(Rows for finding displayed items)

◇ ◇ ◇

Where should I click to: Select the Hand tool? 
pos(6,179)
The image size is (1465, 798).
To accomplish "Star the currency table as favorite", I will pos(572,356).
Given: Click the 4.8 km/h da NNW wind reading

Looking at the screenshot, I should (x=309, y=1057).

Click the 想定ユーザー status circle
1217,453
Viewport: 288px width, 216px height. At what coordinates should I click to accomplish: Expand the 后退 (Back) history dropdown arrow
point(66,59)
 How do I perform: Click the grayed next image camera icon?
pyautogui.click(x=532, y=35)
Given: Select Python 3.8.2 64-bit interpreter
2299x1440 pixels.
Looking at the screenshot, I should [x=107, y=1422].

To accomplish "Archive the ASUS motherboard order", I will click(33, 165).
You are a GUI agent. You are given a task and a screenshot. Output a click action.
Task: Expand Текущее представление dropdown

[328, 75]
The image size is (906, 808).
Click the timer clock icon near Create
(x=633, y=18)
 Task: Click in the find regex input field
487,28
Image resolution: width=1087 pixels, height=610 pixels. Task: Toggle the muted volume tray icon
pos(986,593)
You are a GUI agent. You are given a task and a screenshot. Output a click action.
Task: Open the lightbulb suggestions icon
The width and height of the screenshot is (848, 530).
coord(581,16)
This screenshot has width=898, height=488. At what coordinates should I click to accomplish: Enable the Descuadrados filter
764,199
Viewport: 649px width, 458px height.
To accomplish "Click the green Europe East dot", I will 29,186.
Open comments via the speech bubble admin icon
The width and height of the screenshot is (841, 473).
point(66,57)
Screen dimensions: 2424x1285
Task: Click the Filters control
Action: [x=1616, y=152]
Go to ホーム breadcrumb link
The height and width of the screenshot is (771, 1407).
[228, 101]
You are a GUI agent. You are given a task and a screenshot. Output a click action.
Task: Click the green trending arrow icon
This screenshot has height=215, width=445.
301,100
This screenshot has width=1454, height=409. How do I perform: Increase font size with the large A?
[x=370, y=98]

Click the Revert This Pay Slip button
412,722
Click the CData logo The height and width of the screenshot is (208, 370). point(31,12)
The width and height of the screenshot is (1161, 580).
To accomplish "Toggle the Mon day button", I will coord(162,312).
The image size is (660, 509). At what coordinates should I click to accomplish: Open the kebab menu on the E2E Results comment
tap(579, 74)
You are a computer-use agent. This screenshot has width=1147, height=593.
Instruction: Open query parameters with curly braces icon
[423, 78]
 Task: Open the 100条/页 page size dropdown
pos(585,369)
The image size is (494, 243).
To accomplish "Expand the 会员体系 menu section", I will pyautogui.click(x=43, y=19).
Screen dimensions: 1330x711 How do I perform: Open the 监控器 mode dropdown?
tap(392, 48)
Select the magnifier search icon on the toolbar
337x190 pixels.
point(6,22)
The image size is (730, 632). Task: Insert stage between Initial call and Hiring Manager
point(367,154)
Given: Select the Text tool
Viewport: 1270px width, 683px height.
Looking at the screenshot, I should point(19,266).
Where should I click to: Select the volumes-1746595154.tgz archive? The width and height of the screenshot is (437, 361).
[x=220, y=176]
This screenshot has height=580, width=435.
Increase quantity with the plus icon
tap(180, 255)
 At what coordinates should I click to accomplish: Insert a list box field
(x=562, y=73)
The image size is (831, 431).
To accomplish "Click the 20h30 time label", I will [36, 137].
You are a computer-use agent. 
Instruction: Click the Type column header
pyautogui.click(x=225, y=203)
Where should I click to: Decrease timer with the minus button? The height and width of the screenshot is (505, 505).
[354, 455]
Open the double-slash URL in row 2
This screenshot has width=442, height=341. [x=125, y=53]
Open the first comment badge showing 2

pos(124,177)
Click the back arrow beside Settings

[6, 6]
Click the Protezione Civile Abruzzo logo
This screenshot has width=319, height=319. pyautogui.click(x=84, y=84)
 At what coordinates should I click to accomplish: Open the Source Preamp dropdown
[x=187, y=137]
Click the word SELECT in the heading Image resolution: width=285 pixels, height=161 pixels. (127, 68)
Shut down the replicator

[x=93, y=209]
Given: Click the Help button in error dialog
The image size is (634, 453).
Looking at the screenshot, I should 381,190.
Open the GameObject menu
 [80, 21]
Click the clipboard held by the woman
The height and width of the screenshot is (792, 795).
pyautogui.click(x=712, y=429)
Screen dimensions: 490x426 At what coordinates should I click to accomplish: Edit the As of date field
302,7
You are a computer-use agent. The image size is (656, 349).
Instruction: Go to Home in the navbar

◇ ◇ ◇

> _Task goal_: Reproduce all of the rows above, replacing "GUI agent" with "screen agent" wherever it occurs and leaving everything else unchanged.

> _Complete response_:
Where should I click to: Select the Hand tool? 
pos(6,179)
The image size is (1465, 798).
To accomplish "Star the currency table as favorite", I will pos(572,356).
Given: Click the 4.8 km/h da NNW wind reading

Looking at the screenshot, I should (x=309, y=1057).

Click the 想定ユーザー status circle
1217,453
Viewport: 288px width, 216px height. At what coordinates should I click to accomplish: Expand the 后退 (Back) history dropdown arrow
point(66,59)
 How do I perform: Click the grayed next image camera icon?
pyautogui.click(x=532, y=35)
Given: Select Python 3.8.2 64-bit interpreter
2299x1440 pixels.
Looking at the screenshot, I should [x=107, y=1422].

To accomplish "Archive the ASUS motherboard order", I will click(33, 165).
You are a screen agent. You are given a task and a screenshot. Output a click action.
Task: Expand Текущее представление dropdown

[328, 75]
The image size is (906, 808).
Click the timer clock icon near Create
(x=633, y=18)
 Task: Click in the find regex input field
487,28
Image resolution: width=1087 pixels, height=610 pixels. Task: Toggle the muted volume tray icon
pos(986,593)
You are a screen agent. You are given a task and a screenshot. Output a click action.
Task: Open the lightbulb suggestions icon
The width and height of the screenshot is (848, 530).
coord(581,16)
This screenshot has width=898, height=488. At what coordinates should I click to accomplish: Enable the Descuadrados filter
764,199
Viewport: 649px width, 458px height.
To accomplish "Click the green Europe East dot", I will 29,186.
Open comments via the speech bubble admin icon
The width and height of the screenshot is (841, 473).
point(66,57)
Screen dimensions: 2424x1285
Task: Click the Filters control
Action: [x=1616, y=152]
Go to ホーム breadcrumb link
The height and width of the screenshot is (771, 1407).
[228, 101]
You are a screen agent. You are given a task and a screenshot. Output a click action.
Task: Click the green trending arrow icon
This screenshot has height=215, width=445.
301,100
This screenshot has width=1454, height=409. How do I perform: Increase font size with the large A?
[x=370, y=98]

Click the Revert This Pay Slip button
412,722
Click the CData logo The height and width of the screenshot is (208, 370). point(31,12)
The width and height of the screenshot is (1161, 580).
To accomplish "Toggle the Mon day button", I will coord(162,312).
The image size is (660, 509). At what coordinates should I click to accomplish: Open the kebab menu on the E2E Results comment
tap(579, 74)
You are a computer-use agent. This screenshot has width=1147, height=593.
Instruction: Open query parameters with curly braces icon
[423, 78]
 Task: Open the 100条/页 page size dropdown
pos(585,369)
The image size is (494, 243).
To accomplish "Expand the 会员体系 menu section", I will pyautogui.click(x=43, y=19).
Screen dimensions: 1330x711 How do I perform: Open the 监控器 mode dropdown?
tap(392, 48)
Select the magnifier search icon on the toolbar
337x190 pixels.
point(6,22)
The image size is (730, 632). Task: Insert stage between Initial call and Hiring Manager
point(367,154)
Given: Select the Text tool
Viewport: 1270px width, 683px height.
Looking at the screenshot, I should point(19,266).
Where should I click to: Select the volumes-1746595154.tgz archive? The width and height of the screenshot is (437, 361).
[x=220, y=176]
This screenshot has height=580, width=435.
Increase quantity with the plus icon
tap(180, 255)
 At what coordinates should I click to accomplish: Insert a list box field
(x=562, y=73)
The image size is (831, 431).
To accomplish "Click the 20h30 time label", I will [36, 137].
You are a computer-use agent. 
Instruction: Click the Type column header
pyautogui.click(x=225, y=203)
Where should I click to: Decrease timer with the minus button? The height and width of the screenshot is (505, 505).
[354, 455]
Open the double-slash URL in row 2
This screenshot has width=442, height=341. [x=125, y=53]
Open the first comment badge showing 2

pos(124,177)
Click the back arrow beside Settings

[6, 6]
Click the Protezione Civile Abruzzo logo
This screenshot has width=319, height=319. pyautogui.click(x=84, y=84)
 At what coordinates should I click to accomplish: Open the Source Preamp dropdown
[x=187, y=137]
Click the word SELECT in the heading Image resolution: width=285 pixels, height=161 pixels. (127, 68)
Shut down the replicator

[x=93, y=209]
Given: Click the Help button in error dialog
The image size is (634, 453).
Looking at the screenshot, I should 381,190.
Open the GameObject menu
 [80, 21]
Click the clipboard held by the woman
The height and width of the screenshot is (792, 795).
pyautogui.click(x=712, y=429)
Screen dimensions: 490x426 At what coordinates should I click to accomplish: Edit the As of date field
302,7
You are a computer-use agent. The image size is (656, 349).
Instruction: Go to Home in the navbar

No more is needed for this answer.